Limitations & Future Work

  • The sample size of 234 is relatively small and may not cover all extreme edge cases.
  • The 6 dimensions of HERD are inherently subjective; discrepancies may exist between GPT-5's generated expectations and actual user expectations.
  • Character consistency relies on SAM3 tracking, which may accumulate errors during complex motions, partial occlusions, or long trajectories.
  • The evaluation pipeline depends on multiple models, making deployment complex and affecting historical comparability when tools are upgraded.
  • Future Work: Expand sample size to 500-1000, incorporate real user evaluation to validate HERD, and improve character tracking robustness.
  • vs.

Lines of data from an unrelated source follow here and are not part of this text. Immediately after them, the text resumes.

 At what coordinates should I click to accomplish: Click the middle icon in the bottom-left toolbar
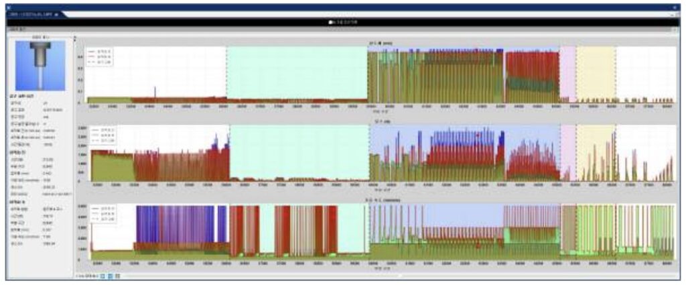(x=111, y=276)
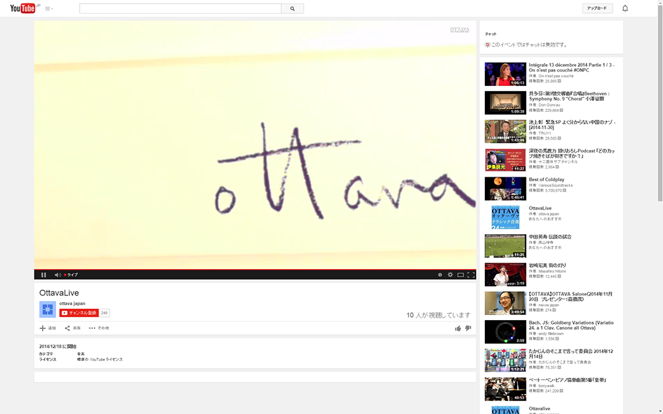Click the YouTube logo
Viewport: 663px width, 414px height.
23,8
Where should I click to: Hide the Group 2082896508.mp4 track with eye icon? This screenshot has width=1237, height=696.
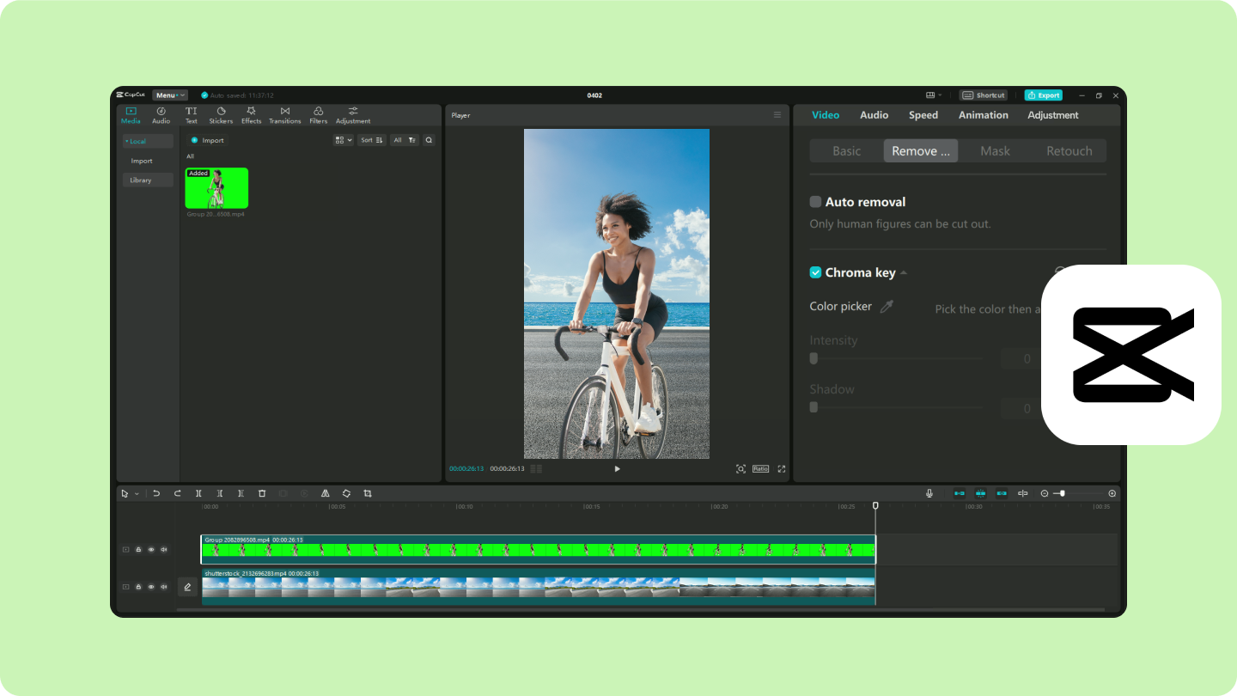pyautogui.click(x=151, y=549)
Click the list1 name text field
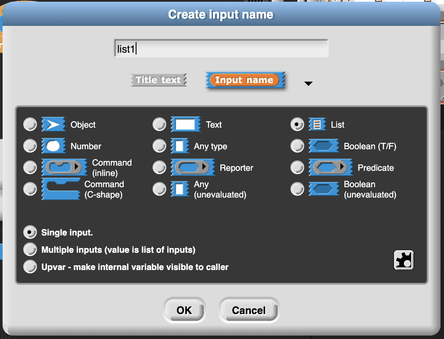Image resolution: width=444 pixels, height=339 pixels. (221, 49)
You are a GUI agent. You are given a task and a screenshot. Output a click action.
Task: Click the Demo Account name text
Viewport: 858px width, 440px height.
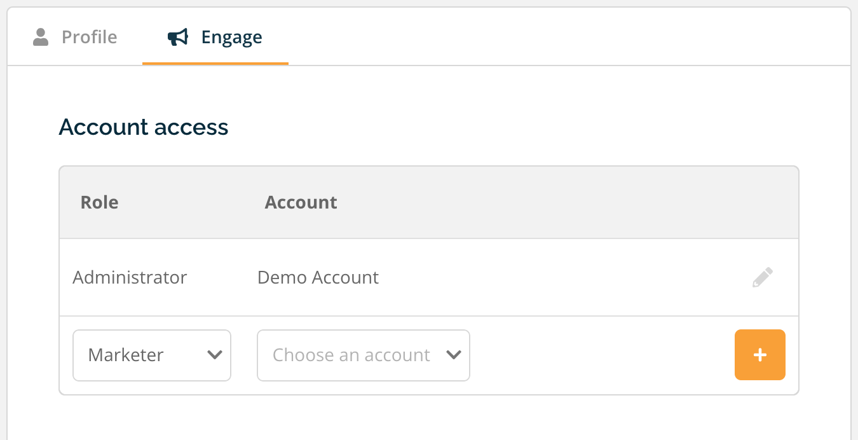click(x=318, y=277)
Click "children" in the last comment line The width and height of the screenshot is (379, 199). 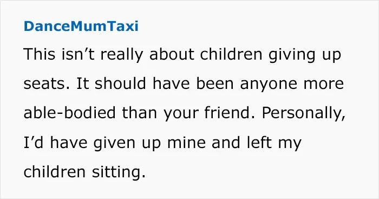click(55, 171)
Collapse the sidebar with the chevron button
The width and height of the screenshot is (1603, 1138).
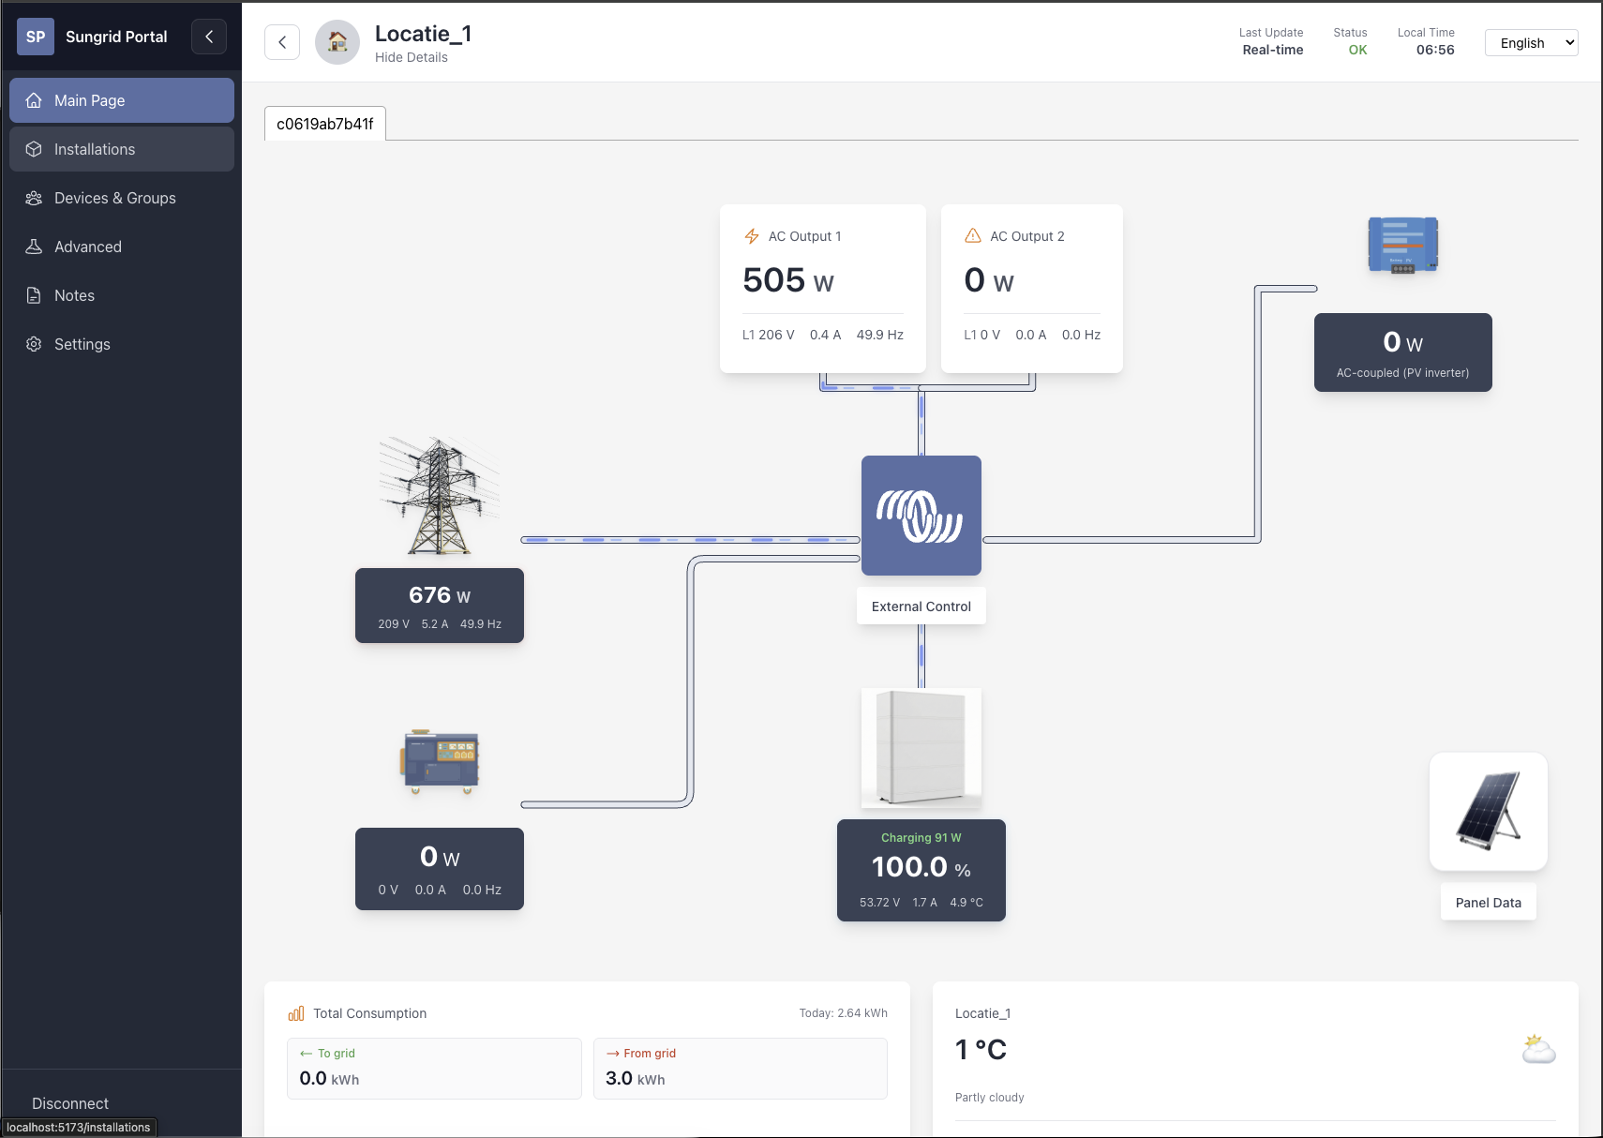pyautogui.click(x=209, y=37)
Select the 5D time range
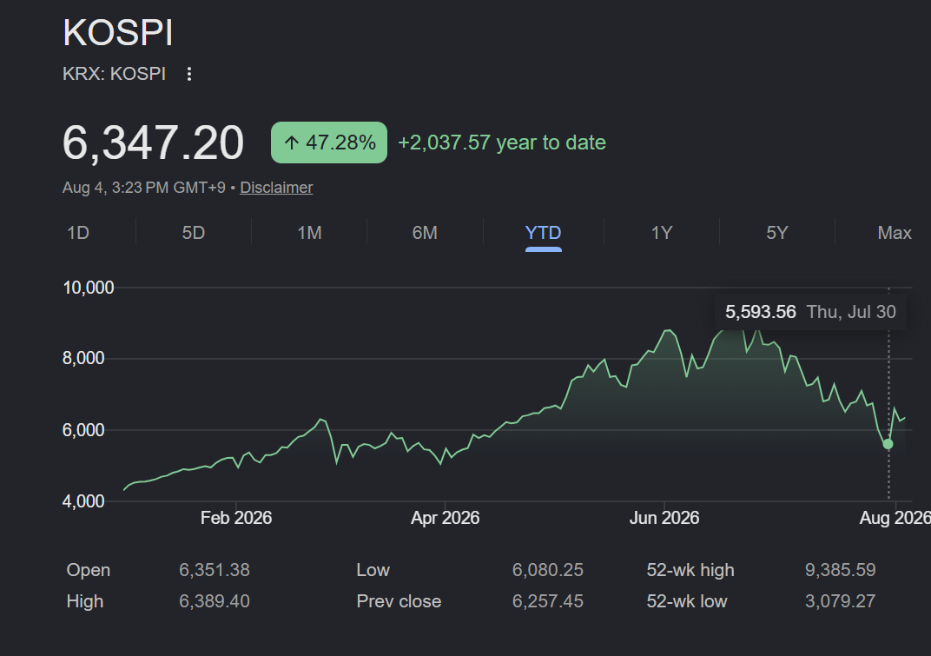 [x=194, y=232]
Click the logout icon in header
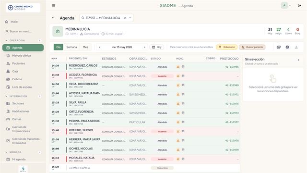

VBench / EvalCrafter: These use simplified prompts for short videos; Ours uses complex multi-scene prompts + hierarchical metadata + fine-grained evaluation.
  • vs. VBench 2.0: VBench 2.0 uses complex prompts (125 words) but only 90 samples; Ours uses 249 words × 234 samples across 18 themes, with source-based prompts to reduce hallucination.
  • vs. Multi-prompt Methods (Vlogger, StoryAdapter): These decompose long prompts using LLMs; Ours shows that direct input methods currently perform better, as decomposition may lose context.
  • Insight: The fine-grained evaluation framework (Conditional VQA) is transferable to 3D generation and image editing; hierarchical metadata serves as a blueprint for systematically building complex prompt benchmarks.

Rating

  • Novelty: ⭐⭐⭐⭐⭐ First to systematically introduce hierarchical metadata, conditional gating VQA, and HERD for long-form video.
  • Experimental Thoroughness: ⭐⭐⭐⭐⭐ Evaluates 17 representative models (both multi-prompt and direct input), exposing common bottlenecks.
  • Writing Quality: ⭐⭐⭐⭐⭐ Clear logic, precise methodology, well-organized experiments, and actionable conclusions.
  • Value: ⭐⭐⭐⭐⭐ Provides the most comprehensive benchmark for long-form video; guides model improvements; the design logic is highly transferable.